Stored data entries
--

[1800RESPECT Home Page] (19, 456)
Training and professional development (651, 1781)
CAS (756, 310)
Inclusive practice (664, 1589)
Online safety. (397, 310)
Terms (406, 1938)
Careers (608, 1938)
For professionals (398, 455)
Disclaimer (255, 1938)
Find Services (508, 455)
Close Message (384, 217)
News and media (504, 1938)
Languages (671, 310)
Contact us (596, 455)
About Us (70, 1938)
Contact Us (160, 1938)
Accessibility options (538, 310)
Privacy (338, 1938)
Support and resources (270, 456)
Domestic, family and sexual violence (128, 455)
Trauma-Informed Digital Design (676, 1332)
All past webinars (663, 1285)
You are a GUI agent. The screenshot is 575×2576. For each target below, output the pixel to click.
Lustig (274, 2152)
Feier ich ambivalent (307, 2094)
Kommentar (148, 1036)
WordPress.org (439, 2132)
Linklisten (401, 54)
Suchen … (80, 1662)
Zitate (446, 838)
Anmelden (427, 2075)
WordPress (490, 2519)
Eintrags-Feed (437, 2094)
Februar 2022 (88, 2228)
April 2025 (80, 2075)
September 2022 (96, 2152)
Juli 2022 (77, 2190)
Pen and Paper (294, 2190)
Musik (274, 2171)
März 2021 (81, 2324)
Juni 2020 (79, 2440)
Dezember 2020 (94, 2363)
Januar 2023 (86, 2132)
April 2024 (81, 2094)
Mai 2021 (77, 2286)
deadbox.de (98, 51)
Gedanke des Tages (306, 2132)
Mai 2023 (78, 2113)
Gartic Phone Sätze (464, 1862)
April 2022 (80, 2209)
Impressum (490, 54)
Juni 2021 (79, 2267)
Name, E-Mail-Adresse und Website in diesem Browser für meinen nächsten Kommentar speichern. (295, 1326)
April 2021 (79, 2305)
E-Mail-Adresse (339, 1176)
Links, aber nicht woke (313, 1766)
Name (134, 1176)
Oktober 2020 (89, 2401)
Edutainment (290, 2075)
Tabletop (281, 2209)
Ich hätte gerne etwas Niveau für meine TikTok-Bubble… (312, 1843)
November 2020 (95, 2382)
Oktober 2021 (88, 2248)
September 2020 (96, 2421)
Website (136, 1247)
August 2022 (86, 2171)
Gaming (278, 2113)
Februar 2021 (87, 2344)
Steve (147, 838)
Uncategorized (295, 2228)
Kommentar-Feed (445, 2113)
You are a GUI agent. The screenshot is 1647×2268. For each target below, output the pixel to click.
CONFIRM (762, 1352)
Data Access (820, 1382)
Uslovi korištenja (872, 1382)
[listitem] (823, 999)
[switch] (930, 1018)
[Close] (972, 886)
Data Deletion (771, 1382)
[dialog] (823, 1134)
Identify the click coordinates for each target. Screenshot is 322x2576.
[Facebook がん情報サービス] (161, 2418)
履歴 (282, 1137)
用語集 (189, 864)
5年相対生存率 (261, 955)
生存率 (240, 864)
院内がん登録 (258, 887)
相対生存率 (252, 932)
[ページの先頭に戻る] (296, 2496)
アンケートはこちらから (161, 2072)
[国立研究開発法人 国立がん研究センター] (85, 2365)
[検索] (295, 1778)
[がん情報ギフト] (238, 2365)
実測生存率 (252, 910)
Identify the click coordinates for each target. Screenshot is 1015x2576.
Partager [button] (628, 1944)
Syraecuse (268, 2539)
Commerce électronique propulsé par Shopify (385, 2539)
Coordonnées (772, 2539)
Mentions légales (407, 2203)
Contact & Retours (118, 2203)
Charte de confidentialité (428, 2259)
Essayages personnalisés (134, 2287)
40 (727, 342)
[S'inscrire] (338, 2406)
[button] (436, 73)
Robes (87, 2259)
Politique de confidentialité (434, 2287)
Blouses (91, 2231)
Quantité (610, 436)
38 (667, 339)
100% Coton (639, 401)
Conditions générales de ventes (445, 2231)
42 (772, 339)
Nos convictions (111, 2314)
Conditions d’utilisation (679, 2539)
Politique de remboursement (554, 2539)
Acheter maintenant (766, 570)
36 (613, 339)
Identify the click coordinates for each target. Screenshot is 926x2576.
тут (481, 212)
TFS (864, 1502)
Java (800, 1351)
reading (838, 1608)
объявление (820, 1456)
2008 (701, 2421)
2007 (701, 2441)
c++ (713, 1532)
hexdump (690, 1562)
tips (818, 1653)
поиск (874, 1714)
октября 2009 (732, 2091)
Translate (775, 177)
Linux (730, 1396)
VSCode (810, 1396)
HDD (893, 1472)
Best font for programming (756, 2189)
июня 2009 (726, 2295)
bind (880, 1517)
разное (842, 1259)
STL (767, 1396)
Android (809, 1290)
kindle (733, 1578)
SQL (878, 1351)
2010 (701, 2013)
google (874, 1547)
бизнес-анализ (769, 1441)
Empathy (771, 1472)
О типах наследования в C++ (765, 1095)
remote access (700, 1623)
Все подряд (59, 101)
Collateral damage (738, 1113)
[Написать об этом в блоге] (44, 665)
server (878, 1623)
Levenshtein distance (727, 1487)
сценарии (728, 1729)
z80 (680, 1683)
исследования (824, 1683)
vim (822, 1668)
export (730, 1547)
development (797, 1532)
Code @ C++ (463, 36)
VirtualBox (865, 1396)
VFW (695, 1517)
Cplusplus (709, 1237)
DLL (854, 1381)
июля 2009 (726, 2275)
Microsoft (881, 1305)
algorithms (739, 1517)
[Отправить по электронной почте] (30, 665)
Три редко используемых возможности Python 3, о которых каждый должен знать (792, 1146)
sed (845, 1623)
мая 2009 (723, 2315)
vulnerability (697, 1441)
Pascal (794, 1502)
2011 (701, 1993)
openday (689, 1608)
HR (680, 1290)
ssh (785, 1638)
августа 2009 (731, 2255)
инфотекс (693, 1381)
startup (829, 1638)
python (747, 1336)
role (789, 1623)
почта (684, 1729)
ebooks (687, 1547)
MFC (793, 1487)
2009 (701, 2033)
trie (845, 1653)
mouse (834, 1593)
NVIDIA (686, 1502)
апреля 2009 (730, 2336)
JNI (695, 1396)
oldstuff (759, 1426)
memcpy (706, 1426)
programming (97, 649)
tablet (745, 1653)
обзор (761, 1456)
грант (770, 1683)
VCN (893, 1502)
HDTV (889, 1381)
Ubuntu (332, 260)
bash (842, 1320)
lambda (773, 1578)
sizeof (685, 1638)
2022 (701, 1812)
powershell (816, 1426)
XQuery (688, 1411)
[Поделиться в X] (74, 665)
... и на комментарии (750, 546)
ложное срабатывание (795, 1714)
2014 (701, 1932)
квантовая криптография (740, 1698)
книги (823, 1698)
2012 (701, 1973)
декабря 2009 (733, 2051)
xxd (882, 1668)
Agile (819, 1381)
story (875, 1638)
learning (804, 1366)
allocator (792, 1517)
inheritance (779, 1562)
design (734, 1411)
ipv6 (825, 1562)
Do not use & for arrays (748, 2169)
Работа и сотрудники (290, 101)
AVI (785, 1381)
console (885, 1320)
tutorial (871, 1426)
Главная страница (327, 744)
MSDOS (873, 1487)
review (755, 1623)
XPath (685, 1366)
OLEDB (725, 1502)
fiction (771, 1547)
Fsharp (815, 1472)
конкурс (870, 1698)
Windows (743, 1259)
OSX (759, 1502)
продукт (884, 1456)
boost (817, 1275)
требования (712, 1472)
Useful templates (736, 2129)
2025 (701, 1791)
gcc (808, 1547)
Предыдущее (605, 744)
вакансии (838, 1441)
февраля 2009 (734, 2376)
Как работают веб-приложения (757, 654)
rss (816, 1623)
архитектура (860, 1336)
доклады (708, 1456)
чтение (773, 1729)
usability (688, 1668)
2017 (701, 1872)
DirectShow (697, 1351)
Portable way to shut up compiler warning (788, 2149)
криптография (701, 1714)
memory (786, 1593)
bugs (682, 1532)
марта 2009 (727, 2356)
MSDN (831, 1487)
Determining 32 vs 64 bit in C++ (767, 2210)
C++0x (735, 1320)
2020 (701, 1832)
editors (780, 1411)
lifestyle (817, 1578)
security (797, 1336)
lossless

--

▶ Exercise
Within the records above, each line containing "April" is to be returned.

▶ Expected answer
April 2025 (80, 2075)
April 2024 (81, 2094)
April 2022 (80, 2209)
April 2021 (79, 2305)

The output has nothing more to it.